Problem description: Nothing in the listing may be skipped; transcribe all of it as written.

........

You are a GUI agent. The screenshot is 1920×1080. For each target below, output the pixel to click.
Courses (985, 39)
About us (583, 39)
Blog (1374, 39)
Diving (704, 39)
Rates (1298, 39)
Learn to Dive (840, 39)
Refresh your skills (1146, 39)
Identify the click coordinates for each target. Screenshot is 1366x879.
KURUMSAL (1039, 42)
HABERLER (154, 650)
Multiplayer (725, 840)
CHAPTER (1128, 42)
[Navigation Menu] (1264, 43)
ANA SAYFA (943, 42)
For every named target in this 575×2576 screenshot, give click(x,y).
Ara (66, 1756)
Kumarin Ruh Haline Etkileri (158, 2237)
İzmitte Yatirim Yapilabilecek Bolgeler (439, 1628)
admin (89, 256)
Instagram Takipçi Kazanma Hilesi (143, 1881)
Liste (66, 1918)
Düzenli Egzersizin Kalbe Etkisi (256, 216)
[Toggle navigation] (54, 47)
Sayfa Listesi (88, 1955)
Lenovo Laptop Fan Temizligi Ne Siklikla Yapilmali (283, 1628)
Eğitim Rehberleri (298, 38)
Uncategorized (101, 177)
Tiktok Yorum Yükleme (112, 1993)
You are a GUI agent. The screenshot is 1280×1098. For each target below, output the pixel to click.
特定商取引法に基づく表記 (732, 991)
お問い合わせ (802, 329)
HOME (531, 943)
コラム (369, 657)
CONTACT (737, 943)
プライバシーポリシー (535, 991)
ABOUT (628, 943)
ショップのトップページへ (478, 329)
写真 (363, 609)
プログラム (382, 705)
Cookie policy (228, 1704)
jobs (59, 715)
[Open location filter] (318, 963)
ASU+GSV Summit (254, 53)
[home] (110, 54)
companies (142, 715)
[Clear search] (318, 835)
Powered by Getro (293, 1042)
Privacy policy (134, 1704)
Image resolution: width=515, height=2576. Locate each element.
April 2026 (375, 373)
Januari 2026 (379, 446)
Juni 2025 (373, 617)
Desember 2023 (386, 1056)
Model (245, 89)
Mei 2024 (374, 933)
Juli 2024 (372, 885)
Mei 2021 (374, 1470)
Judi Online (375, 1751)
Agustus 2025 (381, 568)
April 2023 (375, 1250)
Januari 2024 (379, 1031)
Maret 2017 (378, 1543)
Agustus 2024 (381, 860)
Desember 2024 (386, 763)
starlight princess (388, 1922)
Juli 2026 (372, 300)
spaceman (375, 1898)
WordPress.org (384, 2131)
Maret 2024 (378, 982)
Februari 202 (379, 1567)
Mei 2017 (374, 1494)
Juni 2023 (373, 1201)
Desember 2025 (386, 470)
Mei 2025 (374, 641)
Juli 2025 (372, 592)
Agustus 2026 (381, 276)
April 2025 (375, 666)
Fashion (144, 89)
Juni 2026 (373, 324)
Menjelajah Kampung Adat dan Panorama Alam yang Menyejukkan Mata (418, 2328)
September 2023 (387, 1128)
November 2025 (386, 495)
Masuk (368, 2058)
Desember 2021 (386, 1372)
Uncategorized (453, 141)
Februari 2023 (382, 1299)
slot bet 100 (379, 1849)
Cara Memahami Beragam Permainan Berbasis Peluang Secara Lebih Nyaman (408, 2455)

........

Response box:
You are a GUI agent. The screenshot is 1920×1080. For each target below, output the pixel to click.
Courses (985, 39)
About us (583, 39)
Blog (1374, 39)
Diving (704, 39)
Rates (1298, 39)
Learn to Dive (840, 39)
Refresh your skills (1146, 39)
Identify the click coordinates for each target. Screenshot is 1366x879.
KURUMSAL (1039, 42)
HABERLER (154, 650)
Multiplayer (725, 840)
CHAPTER (1128, 42)
[Navigation Menu] (1264, 43)
ANA SAYFA (943, 42)
For every named target in this 575×2576 screenshot, give click(x,y).
Ara (66, 1756)
Kumarin Ruh Haline Etkileri (158, 2237)
İzmitte Yatirim Yapilabilecek Bolgeler (439, 1628)
admin (89, 256)
Instagram Takipçi Kazanma Hilesi (143, 1881)
Liste (66, 1918)
Düzenli Egzersizin Kalbe Etkisi (256, 216)
[Toggle navigation] (54, 47)
Sayfa Listesi (88, 1955)
Lenovo Laptop Fan Temizligi Ne Siklikla Yapilmali (283, 1628)
Eğitim Rehberleri (298, 38)
Uncategorized (101, 177)
Tiktok Yorum Yükleme (112, 1993)
You are a GUI agent. The screenshot is 1280×1098. For each target below, output the pixel to click.
特定商取引法に基づく表記 (732, 991)
お問い合わせ (802, 329)
HOME (531, 943)
コラム (369, 657)
CONTACT (737, 943)
プライバシーポリシー (535, 991)
ABOUT (628, 943)
ショップのトップページへ (478, 329)
写真 (363, 609)
プログラム (382, 705)
Cookie policy (228, 1704)
jobs (59, 715)
[Open location filter] (318, 963)
ASU+GSV Summit (254, 53)
[home] (110, 54)
companies (142, 715)
[Clear search] (318, 835)
Powered by Getro (293, 1042)
Privacy policy (134, 1704)
Image resolution: width=515, height=2576. Locate each element.
April 2026 (375, 373)
Januari 2026 (379, 446)
Juni 2025 (373, 617)
Desember 2023 (386, 1056)
Model (245, 89)
Mei 2024 (374, 933)
Juli 2024 (372, 885)
Mei 2021 (374, 1470)
Judi Online (375, 1751)
Agustus 2025 (381, 568)
April 2023 (375, 1250)
Januari 2024 (379, 1031)
Maret 2017 (378, 1543)
Agustus 2024 (381, 860)
Desember 2024 (386, 763)
starlight princess (388, 1922)
Juli 2026 (372, 300)
spaceman (375, 1898)
WordPress.org (384, 2131)
Maret 2024 (378, 982)
Februari 202 (379, 1567)
Mei 2017 (374, 1494)
Juni 2023 (373, 1201)
Desember 2025 (386, 470)
Mei 2025 (374, 641)
Juli 2025 (372, 592)
Agustus 2026 (381, 276)
April 2025 (375, 666)
Fashion (144, 89)
Juni 2026 (373, 324)
Menjelajah Kampung Adat dan Panorama Alam yang Menyejukkan Mata (418, 2328)
September 2023 (387, 1128)
November 2025 (386, 495)
Masuk (368, 2058)
Desember 2021 (386, 1372)
Uncategorized (453, 141)
Februari 2023 (382, 1299)
slot bet 100 (379, 1849)
Cara Memahami Beragam Permainan Berbasis Peluang Secara Lebih Nyaman (408, 2455)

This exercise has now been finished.